The Hodgman majority Liberal Government is delivering our nation leading irrigation schemes, which are transforming Tasmanian agriculture, creating jobs and meeting the growing demand for our premium produce.
The Hodgman and Morrison Governments are also jointly investing $170 million into our Pipeline to Prosperity – Tranche 3, with the first five projects proposed in the Don, Northern Midlands, Sassafras Wesley Vale, Tamar and Fingal districts all progressing through the planning and approvals process.
Feedback has been extremely positive with the project at Don, near Devonport, on track for likely approvals in early 2020 with construction then to start later next year. Local farmers have also expressed interest exceeding 5,000 megalitres, more than triple the 1,300 megalitres originally proposed for the proposed Sassafras Wesley-Vale Scheme Augmentation project.

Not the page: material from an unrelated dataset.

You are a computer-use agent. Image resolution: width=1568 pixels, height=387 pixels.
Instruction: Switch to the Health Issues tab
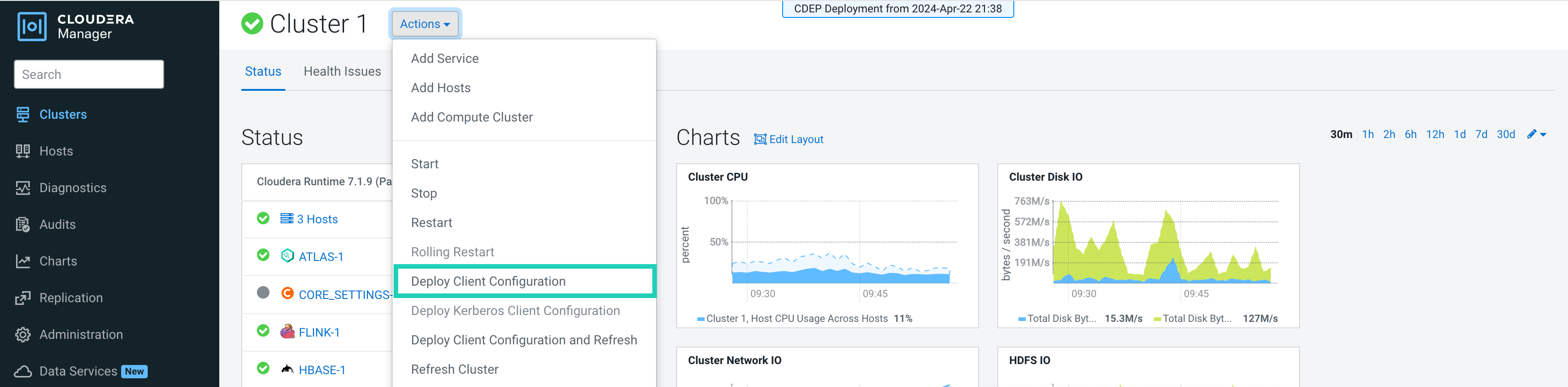pyautogui.click(x=342, y=72)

Pipeline to Prosperity is providing farmers in each district with confidence to invest further in growing their businesses.
It is estimated that when fully implemented, the 10 Tranche 3 projects could deliver 78,000 megalitres of water to farmers, create 2,600 full time jobs and increase annual on-farm production by $114 million at the farm gate.
To date, Tasmanian Irrigation has delivered 14 projects as part of Tranche One and Tranche Two construction programs with the final Tranche Two project – the Scottsdale Irrigation Scheme – on track for water to flow in early 2020.
In total, the Tranche One and Tranche Two schemes have the capacity to deliver approximately 100,000 megalitres of high-reliability irrigation water to Tasmanian farmers.
In contrast, Labor has no vision or plan for agriculture, they are all hat, no cattle, all talk and no plan.
We have a plan to grow the farm gate value of Tasmania’s agricultural sector to $10 billion a year by 2050 and our plan is working with Tasmania’s agricultural production increasing in value in 2017-18 to $1.60 billion, an increase of 9.1 per cent.
Irrigation investment is good news for farmers, agricultural trade and exports, and it is good news for Tasmanian jobs in regional communities.